Pejabat pertahanan Taiwan mengatakan, patroli militer "intensitas tinggi" China di dekat Taiwan terus berlanjut.
Dan, niat Beijing untuk menjadikan Selat Taiwan yang memisahkan kedua belah pihak akan menjadi sumber utama ketidakstabilan di wilayah tersebut.
"Untuk pesawat dan kapal yang memasuki wilayah laut dan udara kami sejauh 12 mil laut, tentara nasional akan menggunakan hak untuk membela diri dan melakukan serangan balik tanpa kecuali," tegas Lin Wen-Huang, Wakil Kepala Staf Umum Taiwan untuk operasi dan perencanaan, dalam jumpa pers, seperti dikutip Reuters.
Taiwan telah mengeluhkan drone China berulang kali terbang dekat dengan gugusan pulau kecil di bawah kendali Taipe di dekat pantai China.
Militer Taiwan akan menggunakan hak yang sama untuk "menyerang balik" pesawat tak berawak China yang tidak mengindahkan peringatan untuk meninggalkan wilayah Taiwan setelah menimbulkan ancaman, Lin menambahkan.
Taiwan melepaskan tembakan peringatan ke drone China untuk pertama kalinya pada Selasa (30/8) tak lama setelah Presiden Tsai Ing-wen memerintahkan militer untuk mengambil "tindakan balasan yang kuat" terhadap apa yang dia sebut sebagai provokasi China.
Dalam konferensi pers yang sama, Ma Cheng-Kun, Direktur Universitas Pertahanan Nasional, mengatakan, China mungkin akan bergerak lebih jauh untuk menolak kapal perang Angkatan Laut negara lain melalui Selat Taiwan tanpa izin mereka.

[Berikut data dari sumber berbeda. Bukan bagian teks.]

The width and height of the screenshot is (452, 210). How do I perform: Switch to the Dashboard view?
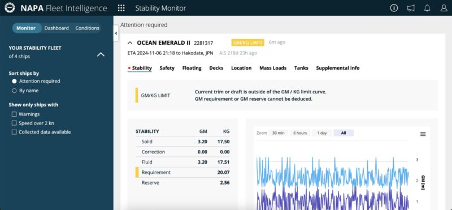point(57,28)
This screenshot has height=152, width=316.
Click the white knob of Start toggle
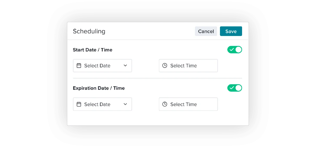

"Setelah status normal militer baru dikonsolidasikan, maka risiko benturan akan meningkat jika kapal angkatan laut asing bersikeras pada hak navigasi dan kebebasan," katanya.
Kapal perang AS dan negara-negara sekutu Taiwan seperti Inggris dan Kanada secara rutin berlayar melalui Selat Taiwan dalam beberapa tahun terakhir, termasuk dua kapal perang Angkatan Laut Amerika Serikat pekan lalu.